Client Code Example (Streaming)
const res = await fetch('https://a.gipity.ai/api/<PROJECT_GUID>/services/llm', {
method: 'POST',
headers: { 'Content-Type': 'application/json', 'X-App-Token': token },
body: JSON.stringify({
messages: [{ role: 'user', content: 'Write a story' }],
stream: true
})
});
const reader = res.body.getReader();
const decoder = new TextDecoder();
let buffer = '';
while (true) {
const { done, value } = await reader.read();
if (done) break;
buffer += decoder.decode(value, { stream: true });
const lines = buffer.split('\n\n');
buffer = lines.pop();
for (const line of lines) {
if (!line.startsWith('data: ')) continue;
const raw = line.slice(6);
if (raw === '[DONE]') break;
const chunk = JSON.parse(raw);
const content = chunk.choices?.[0]?.delta?.content;
if (content) process.stdout.write(content);
if (chunk.choices?.[0]?.finish_reason === 'stop') {
console.log('\nUsage:', chunk.usage);
}
}
}
Image Description Example
const res = await fetch('https://a.gipity.ai/api/<PROJECT_GUID>/services/llm', {
method: 'POST',
headers: { 'Content-Type': 'application/json', 'X-App-Token': token },
body: JSON.stringify({
messages: [{
role: 'user',
content: [
{ type: 'text', text: 'Describe this image' },
{ type: 'image_url', image_url: { url: 'data:image/png;base64,iVBOR...' } }
]
}]
})
});
const data = await res.json();
const description = data.choices[0].message.content;
Limits
- Rate limit: 600 requests per 5-minute window (per IP)
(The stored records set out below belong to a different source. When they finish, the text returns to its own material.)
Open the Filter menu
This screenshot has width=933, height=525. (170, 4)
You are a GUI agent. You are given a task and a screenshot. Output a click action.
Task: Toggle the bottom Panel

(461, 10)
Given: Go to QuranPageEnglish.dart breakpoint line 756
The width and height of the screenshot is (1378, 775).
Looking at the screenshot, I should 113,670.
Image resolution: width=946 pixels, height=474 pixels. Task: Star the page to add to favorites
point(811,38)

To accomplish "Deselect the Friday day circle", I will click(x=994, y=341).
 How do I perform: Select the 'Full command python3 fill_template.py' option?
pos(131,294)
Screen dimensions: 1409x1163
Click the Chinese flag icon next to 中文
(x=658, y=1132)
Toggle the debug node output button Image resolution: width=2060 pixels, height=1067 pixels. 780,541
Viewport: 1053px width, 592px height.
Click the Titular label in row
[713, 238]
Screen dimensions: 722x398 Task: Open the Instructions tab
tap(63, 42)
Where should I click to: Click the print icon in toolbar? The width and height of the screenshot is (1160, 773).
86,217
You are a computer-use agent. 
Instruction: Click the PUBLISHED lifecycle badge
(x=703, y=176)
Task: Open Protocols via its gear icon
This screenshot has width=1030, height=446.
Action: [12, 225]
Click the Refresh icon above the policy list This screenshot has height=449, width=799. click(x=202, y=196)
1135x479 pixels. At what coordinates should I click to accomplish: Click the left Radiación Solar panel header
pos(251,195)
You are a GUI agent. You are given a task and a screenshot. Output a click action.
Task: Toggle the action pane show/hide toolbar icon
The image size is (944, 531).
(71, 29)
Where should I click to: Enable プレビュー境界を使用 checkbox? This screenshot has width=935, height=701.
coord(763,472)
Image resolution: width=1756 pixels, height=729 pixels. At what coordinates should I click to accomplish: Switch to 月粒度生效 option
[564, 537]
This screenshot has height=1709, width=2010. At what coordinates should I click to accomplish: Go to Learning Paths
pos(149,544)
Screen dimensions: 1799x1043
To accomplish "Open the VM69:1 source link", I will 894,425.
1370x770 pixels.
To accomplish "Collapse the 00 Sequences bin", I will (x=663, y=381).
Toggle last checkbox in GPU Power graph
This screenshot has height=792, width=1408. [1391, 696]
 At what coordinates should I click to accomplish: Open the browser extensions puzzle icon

- Max messages: 20 per request
- Max prompt length: 32,000 chars
- Max output tokens: 4096
- Max image size: 5 MB (base64)
- Timeout: 60s
- Standard
RateLimit-*headers included in responses
Testing
The LLM service is tested end-to-end: an E2E test asks the agent to build an app that calls the LLM, deploys it, then verifies the page renders the correct AI response in a headless browser.